CBS and the Recording Academy are hatching a highly unconventional plan to turn the Dec. 5 Grammy nominations announcement into a day-long media stunt. The details are still being hammered out, but the goal is to unveil noms in various categories bit by bit throughout the day on a range of CBS programs and digital platforms, culminating with the announcement of album of the year nominees in the hourlong “A Very Grammy Christmas” primetime special that night.
“Throughout the day fans will get little kernels of Grammy nominations news on different platforms,” Jack Sussman, CBS’ exec VP of specials, music and live events, told Variety. “We’ll be reaching out to fans all day to give them information that will hopefully lead them to the special at 9 o’clock that night.”
The Recording Academy confirmed that the full list of nominees other than the album of the year nominees will be released through traditional media channels early in the morning on Dec. 5.
The Recording Academy and CBS already broke with kudocast tradition in 2008 when they scrapped the early-morning nominations announcement in favor of a live primetime special featuring musical performances.
“The Grammy Nominations Concert Live” special aired live in East Coast markets at 10 p.m., which meant a less-than-ideal 7 p.m. airing on the West Coast. Given the modest overall ratings for the special and logistical challenges of coordinating the live announcement, the Recording Acad and CBS execs decided to try a different approach this year to capitalize on the holiday timing of the news.
Nothing is set in stone yet, but the thinking is that high-profile Grammy categories will be sprinkled into CBS shows on Dec. 5 including “CBS This Morning,” “The Talk,” “Entertainment Tonight” along with a host of digital and social media platforms. Prominent artists will likely be enlisted for appearances to disclose the nominees.
The effort to squeeze more media attention and viewer engagement out of the nominations announcement underscores the high degree of collaboration between CBS and the Recording Academy on all things Grammy. CBS pays the Recording Acad more than $20 million a year to carry the Grammycast, and it has every incentive to make the most out of that investment, even if some in the music biz are critical of the focus on making the Grammys a TV event first and foremost. The network’s current deal for Grammys runs through 2021.

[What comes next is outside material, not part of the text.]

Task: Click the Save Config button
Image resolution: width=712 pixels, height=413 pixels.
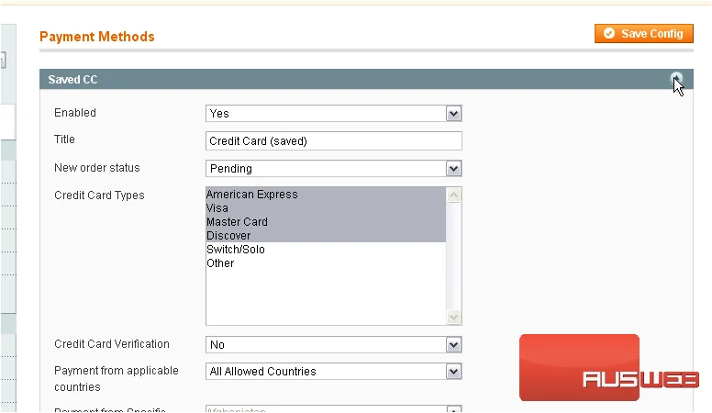Action: tap(643, 34)
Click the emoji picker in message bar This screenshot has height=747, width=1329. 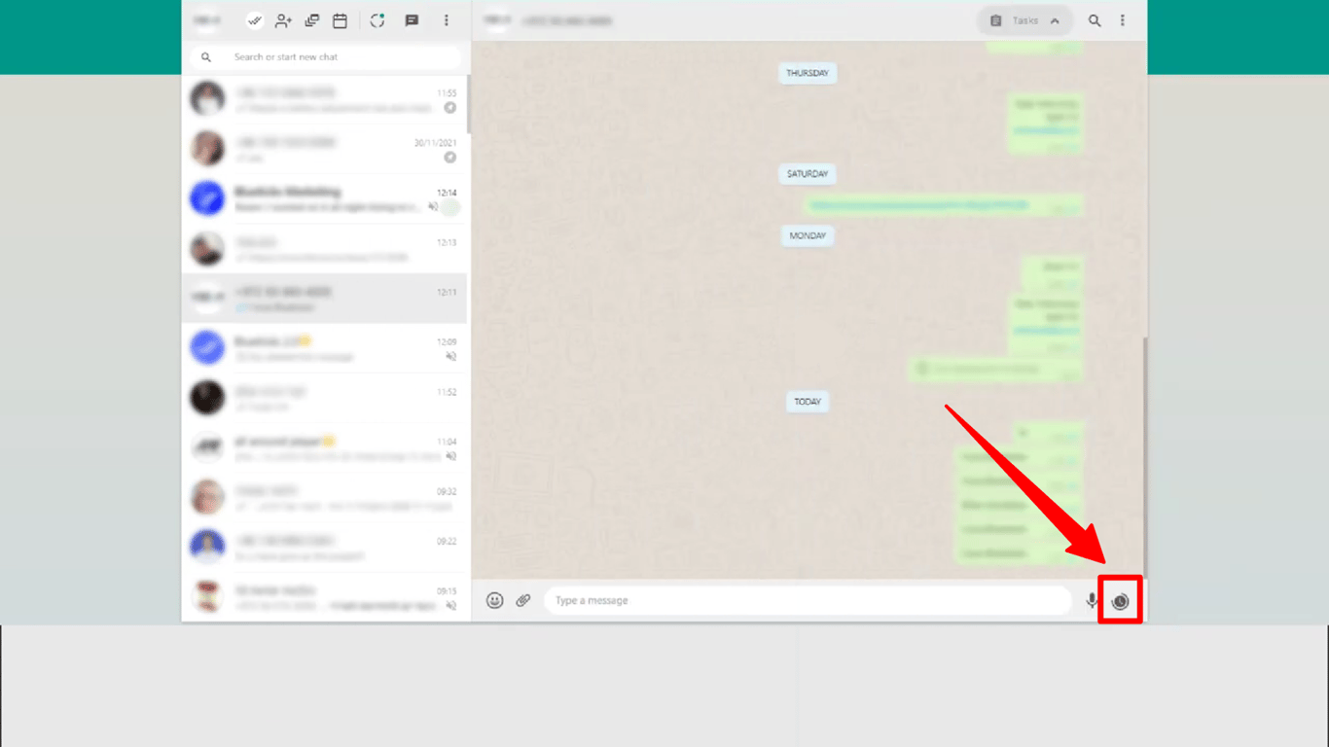(494, 600)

The “Grammy Christmas” special will be taped Nov. 18 at the Shrine Auditorium in Los Angeles. It will air at 9 p.m. nationally (8 p.m. in Mountain and Central time zones).
Ariana Grande, Tim McGraw, Maroon 5 and Pharrell Williams are among the artists set to perform on the special, with a few more acts to come. The special will blend musical performances with a conversation among the artists talking about their lives and how they made it in the music biz.
“Ultimately what people want to connect with is real stories and great music,” Sussman said. “We want to kick off Grammy season with an event that lets fans hear music and hear heartfelt, engaging stories.”
The plan is that after the musical numbers are taped at the Shrine, the artists will sit together on the stage and swap stories for the conversation portion of the special. Ken Ehrlich, a Grammy kudocast vet, is exec producing for AEG Ehrlich Ventures.
The Feb. 8 Grammycast has a high bar to reach ratings-wise after this year’s telecast grabbed nearly 29 million viewers.
CORRECTION: The Recording Academy confirms that a list of 82 of the 83 Grammy Awards categories will be released early on Dec. 5, with only the album of the year nominees held back until the end of the primetime special.